Irankrieg: England geht den USA voran

08.10.2007
Irankrieg: England geht den USA voran admin 08.10.2007

Als neuester Zug der Briten, die USA zu einem Krieg mit dem Iran zu drängen, wird heute im Londoner Telegraph unter Verweis auf namentlich nicht genannte Mitarbeiter des Pentagon berichtet, der britische Premierminister Gordon Brown habe US-Präsident Bush im Juli versichert, Großbritannien werde Luftangriffe der USA auf den Iran unterstützen, wenn sie als anti-terroristische Operationen gerechtfertigt werden könnten. "Das Weiße Haus und Downing Street würden solche Angriffe als Verteidigung zum Schutze der allierten Truppen im Irak rechtfertigen," schreibt der Telegraph.

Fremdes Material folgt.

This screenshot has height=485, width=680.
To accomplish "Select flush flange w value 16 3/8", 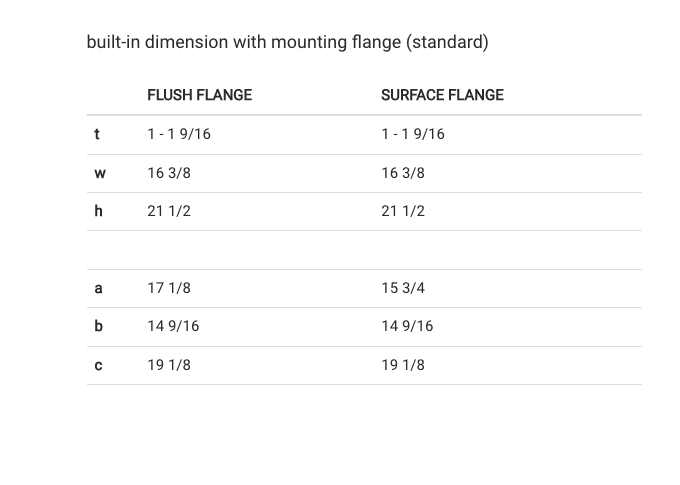I will coord(169,173).
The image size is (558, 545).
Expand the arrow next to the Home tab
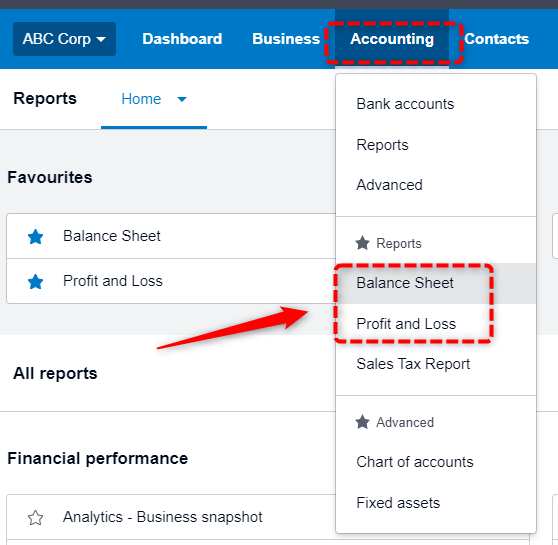point(182,99)

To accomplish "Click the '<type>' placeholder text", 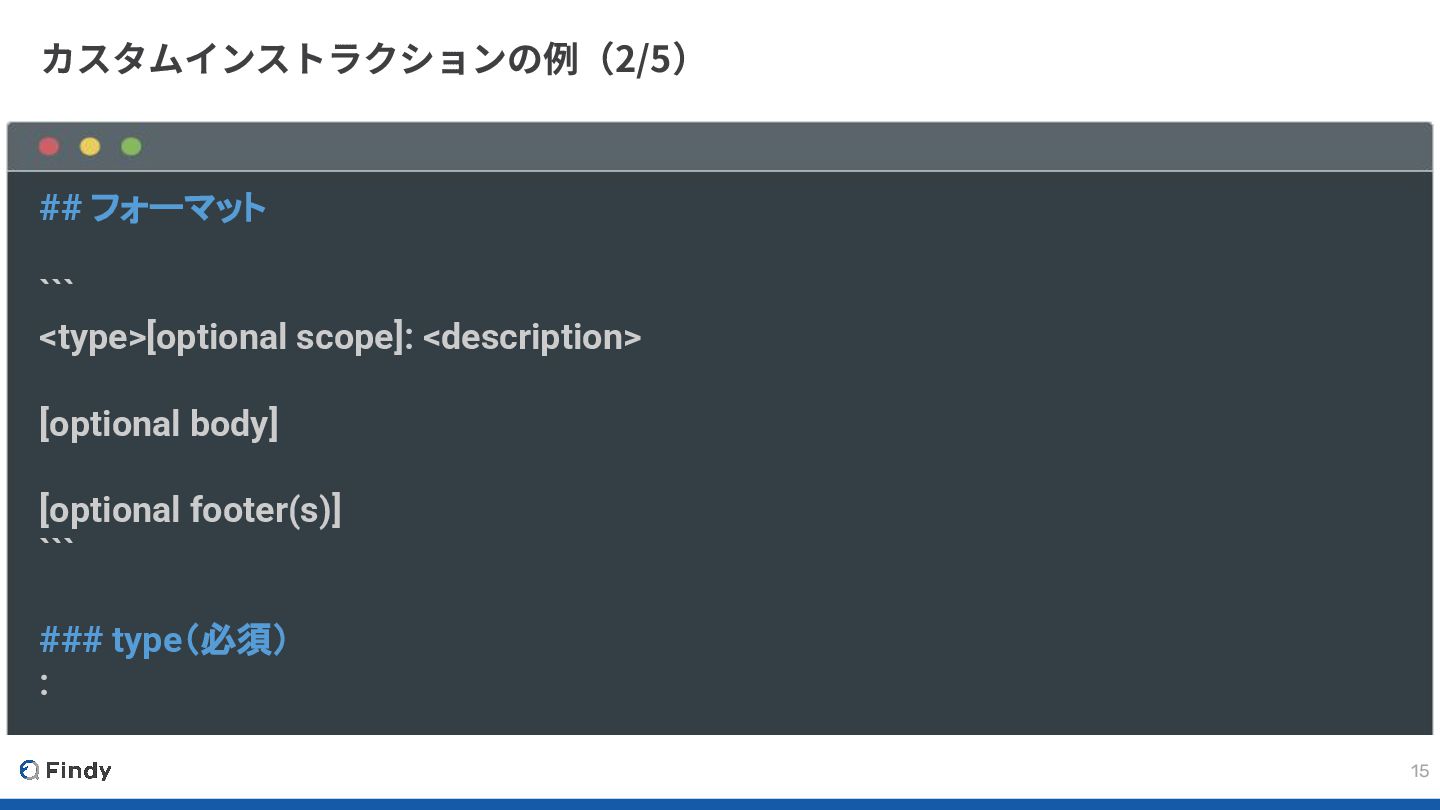I will click(92, 337).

Zudem berichtet der Telegraph, die USA würden nach dem Angriff die Hilfe der Briten und Niederländer benötigen, um Minen aus der Straße des Hormus und aus dem persischen Golf zu räumen.

In einem weiteren Bericht des Telegraph heißt es, US-Verteidigunsminister Robert Gates sei derjenige, "der in der amerikanischen Regierung die Kräfte vertritt, welche einen militärischen Schlag gegen den Iran ablehnen." Lyndon LaRouche kommentierte, der Bericht habe einen Wahrheitsgehalt: "Es wird etwas verdreht dargestellt, aber ungefähr stimmt es."

Laut der Londoner Times stehe Gates kurz davor, John Hamre, ein stellvertretender Verteidigungsminister unter Präsident Clinton, zum Vorsitzenden des Rats für Verteidigungspolitik zu ernennen. Diese Position hatte bisher der Neokonservative Richard Perle inne.  Hamre ist dafür bekannt, der Bush-Cheney Kriegspolitik gegenüber kritisch zu stehen und den "Truppenschwung" skeptisch zu sehen.